Amusing update. In a new interview with THR, Gilliam now blames Donald Trump for the delays on ‘Carnival,’ and says he needs to rewrite much of the screenplay. lol.
He’s fucked up the latest film I was working on. Because it was a satire about the last several years when things were going as they were. He’s turned it upside down. So he’s killed my movie […] I think Trump has destroyed satire […] With ‘Carnival,’ the other day I was thinking I was going to put a little preamble on it saying that what you’re about to see takes place during the period historians refer to as the Trump lost years from 2020 to 2024 […] I think I’ve got to rewrite a lot of it. I’m still trying to decide how to approach that.
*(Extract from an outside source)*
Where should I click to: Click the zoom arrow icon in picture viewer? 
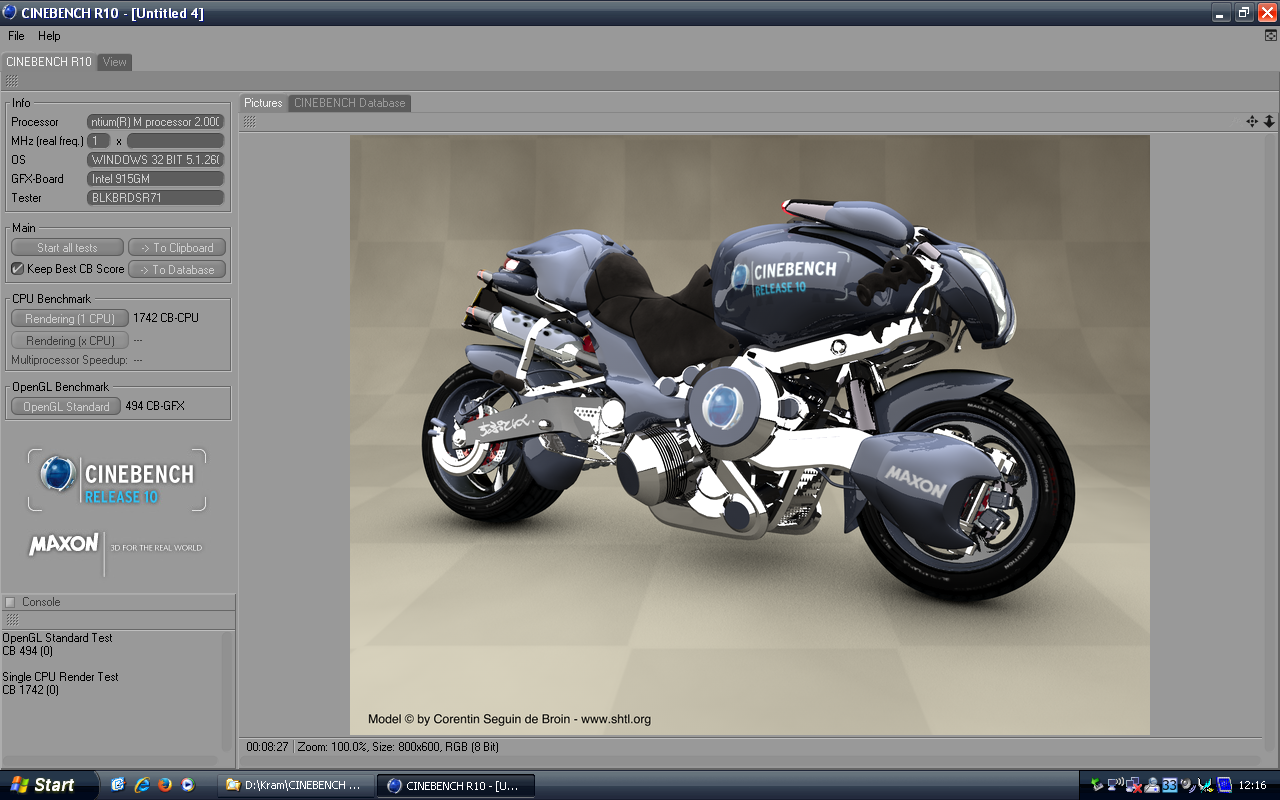point(1269,121)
Gilliam might be frustrated over the long and troubled history of his passion project, but he doesn’t seem all that bitter about the current state of things — in fact, he credits Trump with making it okay to laugh again.
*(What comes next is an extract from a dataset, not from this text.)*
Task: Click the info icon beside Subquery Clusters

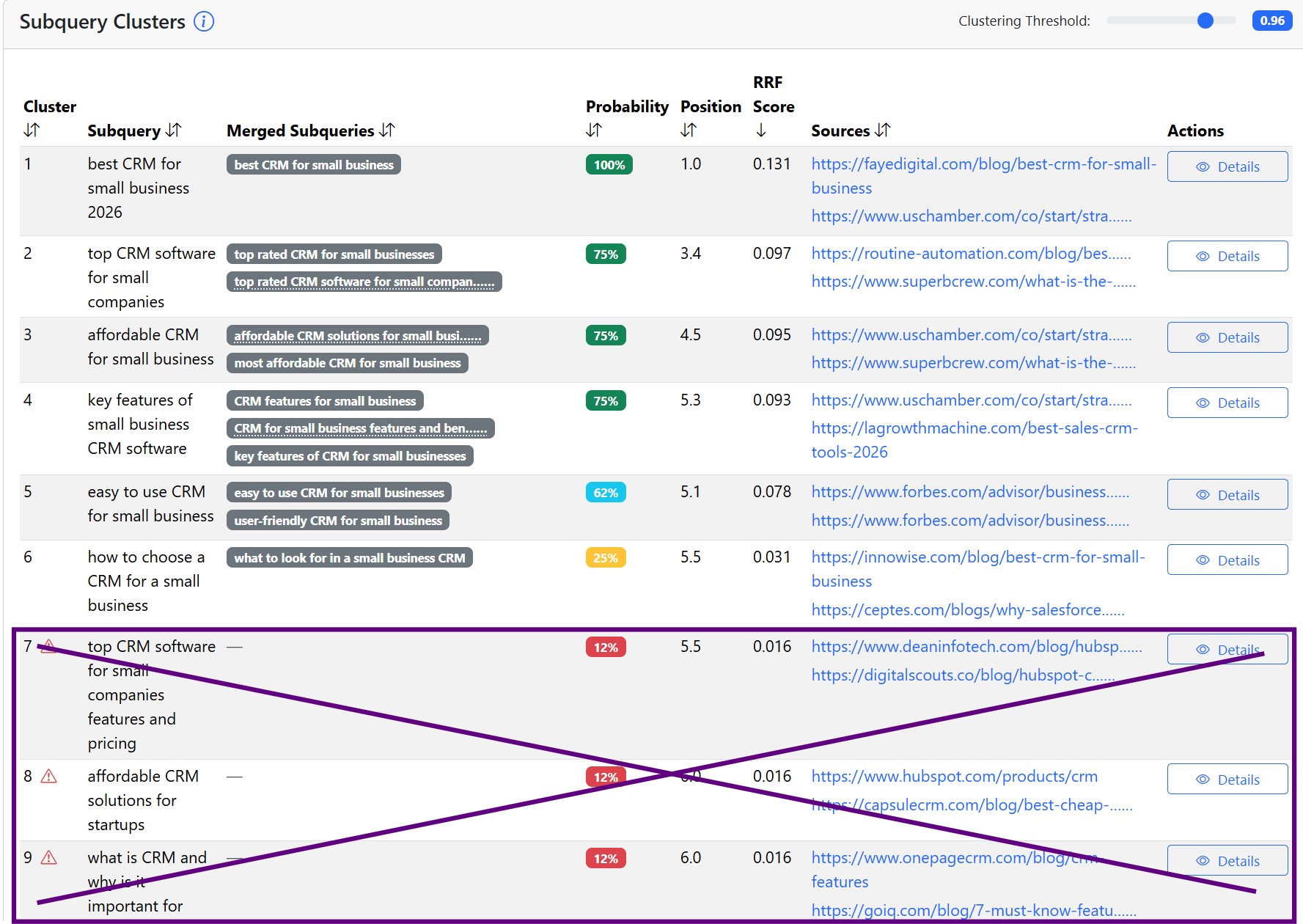Action: [203, 22]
I think Trump has changed things considerably. He’s turned the world upside down. I don’t know if people are going to be laughing more, but they’re probably less frightened to laugh. There have been woke activists with a very narrow, self-righteous point of view. That’s frightened so many people, and so many people have been very timid about telling jokes, making fun of things, because if you tell a joke, these people say you’re punching down at somebody. No, you’re finding humor in humanity!
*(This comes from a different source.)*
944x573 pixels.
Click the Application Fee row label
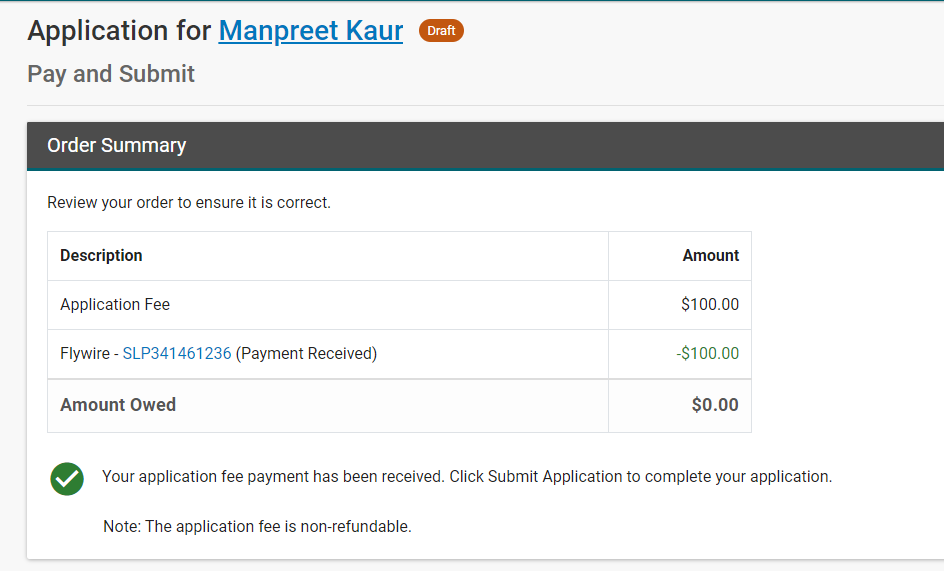[115, 305]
Gilliam’s been a target for years now. The Monty Python legend saw a major gig at London’s Old Vic canceled after internal backlash over past remarks — the kind that rattle the usual gatekeepers.
Among his supposed offenses? Saying he was “tired of white men being blamed for everything wrong with the world,” and recommending Dave Chappelle’s “The Closer,” a stand-up special that pushed buttons on trans issues.
Naturally, the media pounced. The Independent ran a piece in 2020 telling Gilliam to “grow up.”
EARLIER. Terry Gilliam’s latest fever-dream of a project, “Carnival at the End of Days,” might be stuck in cinematic purgatory—if not outright dead.
In a new, refreshingly candid interview with Deadline, the 84-year-old director revealed both the scope and the struggle of getting his apocalyptic comedy off the ground, and—reading between the lines—it sounds increasingly unlikely the film will ever get made.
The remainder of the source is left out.